Records for the exercise |
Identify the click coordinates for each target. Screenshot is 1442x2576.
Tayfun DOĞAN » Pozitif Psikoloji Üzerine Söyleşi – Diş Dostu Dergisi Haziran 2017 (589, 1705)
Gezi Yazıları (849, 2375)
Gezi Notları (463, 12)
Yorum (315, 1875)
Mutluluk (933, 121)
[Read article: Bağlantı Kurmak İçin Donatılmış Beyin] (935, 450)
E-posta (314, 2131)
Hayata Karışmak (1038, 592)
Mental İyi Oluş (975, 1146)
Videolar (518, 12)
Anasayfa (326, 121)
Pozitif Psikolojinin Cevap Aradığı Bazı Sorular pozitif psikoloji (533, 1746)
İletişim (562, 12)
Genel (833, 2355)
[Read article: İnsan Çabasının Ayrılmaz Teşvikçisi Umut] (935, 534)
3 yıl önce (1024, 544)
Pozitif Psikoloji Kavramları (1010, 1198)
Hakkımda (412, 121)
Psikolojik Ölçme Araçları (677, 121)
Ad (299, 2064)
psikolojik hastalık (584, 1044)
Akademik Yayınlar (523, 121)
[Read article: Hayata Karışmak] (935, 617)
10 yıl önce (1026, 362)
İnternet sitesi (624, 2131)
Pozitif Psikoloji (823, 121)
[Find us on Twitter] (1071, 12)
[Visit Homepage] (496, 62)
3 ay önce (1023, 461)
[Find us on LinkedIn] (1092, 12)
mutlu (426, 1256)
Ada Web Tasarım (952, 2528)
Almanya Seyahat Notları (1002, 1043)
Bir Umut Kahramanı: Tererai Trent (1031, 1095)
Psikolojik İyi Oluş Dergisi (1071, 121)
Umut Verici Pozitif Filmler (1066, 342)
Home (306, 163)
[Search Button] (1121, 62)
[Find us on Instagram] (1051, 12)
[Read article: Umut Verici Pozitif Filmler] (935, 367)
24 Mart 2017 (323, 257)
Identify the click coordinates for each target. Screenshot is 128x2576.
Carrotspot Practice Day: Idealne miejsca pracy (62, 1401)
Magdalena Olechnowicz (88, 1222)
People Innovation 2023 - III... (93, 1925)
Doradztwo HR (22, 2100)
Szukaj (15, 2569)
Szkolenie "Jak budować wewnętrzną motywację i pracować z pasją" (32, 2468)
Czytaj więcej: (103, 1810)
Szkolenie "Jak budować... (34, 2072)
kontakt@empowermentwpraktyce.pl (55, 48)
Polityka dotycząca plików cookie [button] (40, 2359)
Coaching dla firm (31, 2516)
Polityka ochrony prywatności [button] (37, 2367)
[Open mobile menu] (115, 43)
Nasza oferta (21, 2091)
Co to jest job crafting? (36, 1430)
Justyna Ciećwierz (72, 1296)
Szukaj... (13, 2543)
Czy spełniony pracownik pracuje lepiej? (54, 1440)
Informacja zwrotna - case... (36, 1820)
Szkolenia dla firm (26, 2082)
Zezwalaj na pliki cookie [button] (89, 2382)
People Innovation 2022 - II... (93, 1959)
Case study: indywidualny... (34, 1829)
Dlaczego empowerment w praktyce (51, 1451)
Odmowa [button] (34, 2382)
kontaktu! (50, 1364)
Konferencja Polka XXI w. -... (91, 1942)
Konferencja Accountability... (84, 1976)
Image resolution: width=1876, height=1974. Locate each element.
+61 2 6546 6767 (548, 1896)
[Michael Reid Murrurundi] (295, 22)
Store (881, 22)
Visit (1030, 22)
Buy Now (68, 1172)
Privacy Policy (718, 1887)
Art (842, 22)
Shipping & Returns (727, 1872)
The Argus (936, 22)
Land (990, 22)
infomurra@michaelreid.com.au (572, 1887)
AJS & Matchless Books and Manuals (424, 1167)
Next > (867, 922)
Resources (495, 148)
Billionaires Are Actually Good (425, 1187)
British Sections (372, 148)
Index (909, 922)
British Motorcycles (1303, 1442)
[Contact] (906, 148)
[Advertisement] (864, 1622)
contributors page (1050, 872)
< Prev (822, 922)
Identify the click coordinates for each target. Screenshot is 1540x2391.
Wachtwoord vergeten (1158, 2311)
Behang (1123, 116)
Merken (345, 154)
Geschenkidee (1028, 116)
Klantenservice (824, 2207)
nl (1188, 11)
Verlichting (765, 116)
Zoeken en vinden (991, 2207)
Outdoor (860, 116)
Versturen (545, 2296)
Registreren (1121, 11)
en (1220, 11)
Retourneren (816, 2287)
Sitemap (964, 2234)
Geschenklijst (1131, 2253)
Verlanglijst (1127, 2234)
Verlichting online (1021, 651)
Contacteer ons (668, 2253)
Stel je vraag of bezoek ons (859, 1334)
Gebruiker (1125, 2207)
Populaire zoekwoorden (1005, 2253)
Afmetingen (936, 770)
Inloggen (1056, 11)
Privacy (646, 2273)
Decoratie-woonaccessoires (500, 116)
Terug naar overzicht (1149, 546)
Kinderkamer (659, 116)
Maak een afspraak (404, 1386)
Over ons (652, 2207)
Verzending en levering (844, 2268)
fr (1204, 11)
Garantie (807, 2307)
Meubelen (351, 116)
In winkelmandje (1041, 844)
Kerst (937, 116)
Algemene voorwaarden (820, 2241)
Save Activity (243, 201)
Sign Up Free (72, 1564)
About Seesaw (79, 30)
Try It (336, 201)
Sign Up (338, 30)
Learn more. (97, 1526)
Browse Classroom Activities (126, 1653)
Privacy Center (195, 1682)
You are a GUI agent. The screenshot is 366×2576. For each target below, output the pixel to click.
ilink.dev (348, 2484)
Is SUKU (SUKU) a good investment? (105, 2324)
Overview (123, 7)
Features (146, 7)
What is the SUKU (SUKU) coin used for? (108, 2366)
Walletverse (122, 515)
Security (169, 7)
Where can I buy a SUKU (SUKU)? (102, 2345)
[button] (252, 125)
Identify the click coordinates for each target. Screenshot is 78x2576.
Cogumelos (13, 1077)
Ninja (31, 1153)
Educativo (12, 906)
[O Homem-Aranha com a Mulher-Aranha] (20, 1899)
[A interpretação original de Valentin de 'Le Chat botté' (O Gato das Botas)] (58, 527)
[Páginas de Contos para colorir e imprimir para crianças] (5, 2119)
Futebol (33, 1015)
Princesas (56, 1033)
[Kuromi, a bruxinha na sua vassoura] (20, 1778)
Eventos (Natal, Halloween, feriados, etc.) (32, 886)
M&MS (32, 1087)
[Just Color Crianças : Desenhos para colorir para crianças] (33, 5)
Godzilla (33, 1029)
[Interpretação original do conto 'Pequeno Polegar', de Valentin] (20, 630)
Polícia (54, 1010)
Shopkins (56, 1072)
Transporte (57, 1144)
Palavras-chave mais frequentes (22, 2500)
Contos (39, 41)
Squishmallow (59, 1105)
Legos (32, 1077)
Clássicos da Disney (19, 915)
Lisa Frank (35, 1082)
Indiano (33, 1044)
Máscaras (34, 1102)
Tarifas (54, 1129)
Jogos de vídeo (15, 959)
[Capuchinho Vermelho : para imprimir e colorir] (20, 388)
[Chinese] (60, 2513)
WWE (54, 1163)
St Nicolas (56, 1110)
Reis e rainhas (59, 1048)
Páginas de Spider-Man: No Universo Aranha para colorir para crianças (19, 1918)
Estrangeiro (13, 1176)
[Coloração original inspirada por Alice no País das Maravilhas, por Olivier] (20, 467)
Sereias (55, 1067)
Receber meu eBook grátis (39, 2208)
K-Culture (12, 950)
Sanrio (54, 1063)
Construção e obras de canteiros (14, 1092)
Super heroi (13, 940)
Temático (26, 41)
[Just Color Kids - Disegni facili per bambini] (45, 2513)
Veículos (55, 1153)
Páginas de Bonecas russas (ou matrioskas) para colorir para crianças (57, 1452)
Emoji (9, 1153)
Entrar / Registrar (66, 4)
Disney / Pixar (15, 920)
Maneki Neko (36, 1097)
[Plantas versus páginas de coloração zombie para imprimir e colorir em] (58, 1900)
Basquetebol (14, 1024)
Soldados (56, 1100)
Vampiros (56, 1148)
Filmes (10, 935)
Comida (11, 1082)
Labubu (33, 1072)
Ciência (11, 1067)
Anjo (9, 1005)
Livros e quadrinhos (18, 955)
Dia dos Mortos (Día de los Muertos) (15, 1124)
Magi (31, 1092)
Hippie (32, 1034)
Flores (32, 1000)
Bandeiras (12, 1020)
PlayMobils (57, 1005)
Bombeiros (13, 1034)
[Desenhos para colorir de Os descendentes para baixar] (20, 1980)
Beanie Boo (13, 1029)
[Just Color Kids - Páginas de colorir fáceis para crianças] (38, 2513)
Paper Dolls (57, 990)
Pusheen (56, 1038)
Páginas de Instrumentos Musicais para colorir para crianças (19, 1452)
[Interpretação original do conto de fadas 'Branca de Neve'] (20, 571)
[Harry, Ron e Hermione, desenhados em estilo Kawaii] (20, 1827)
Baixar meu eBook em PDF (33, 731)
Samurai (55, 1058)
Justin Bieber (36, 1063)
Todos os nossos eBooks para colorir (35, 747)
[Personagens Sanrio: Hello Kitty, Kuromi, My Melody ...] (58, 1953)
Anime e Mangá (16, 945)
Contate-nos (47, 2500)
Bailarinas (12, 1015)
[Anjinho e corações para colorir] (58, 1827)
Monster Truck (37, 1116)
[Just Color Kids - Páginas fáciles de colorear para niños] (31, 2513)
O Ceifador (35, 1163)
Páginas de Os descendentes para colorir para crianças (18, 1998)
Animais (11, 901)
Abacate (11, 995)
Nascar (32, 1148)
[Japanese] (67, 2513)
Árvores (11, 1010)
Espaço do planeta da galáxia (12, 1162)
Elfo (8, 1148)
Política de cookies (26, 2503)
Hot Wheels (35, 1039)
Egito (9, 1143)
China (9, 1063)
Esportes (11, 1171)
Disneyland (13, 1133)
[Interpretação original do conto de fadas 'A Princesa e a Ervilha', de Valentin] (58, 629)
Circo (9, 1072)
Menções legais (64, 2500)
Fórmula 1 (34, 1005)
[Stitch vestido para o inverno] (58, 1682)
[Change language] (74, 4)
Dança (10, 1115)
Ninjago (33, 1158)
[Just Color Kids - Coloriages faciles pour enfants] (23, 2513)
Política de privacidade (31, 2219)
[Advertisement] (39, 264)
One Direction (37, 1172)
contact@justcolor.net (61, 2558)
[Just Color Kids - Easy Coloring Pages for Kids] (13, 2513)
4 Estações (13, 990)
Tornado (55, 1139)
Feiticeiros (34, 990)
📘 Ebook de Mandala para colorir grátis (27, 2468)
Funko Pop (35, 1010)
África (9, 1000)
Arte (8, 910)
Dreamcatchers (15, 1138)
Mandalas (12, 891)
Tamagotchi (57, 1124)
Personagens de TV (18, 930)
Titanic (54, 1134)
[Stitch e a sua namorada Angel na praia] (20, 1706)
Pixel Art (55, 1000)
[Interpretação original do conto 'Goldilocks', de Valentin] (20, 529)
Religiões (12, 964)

Exercise prompt | Every line containing the word "Stitch" must be copied from the material above.

Answer |
[Stitch vestido para o inverno] (58, 1682)
[Stitch e a sua namorada Angel na praia] (20, 1706)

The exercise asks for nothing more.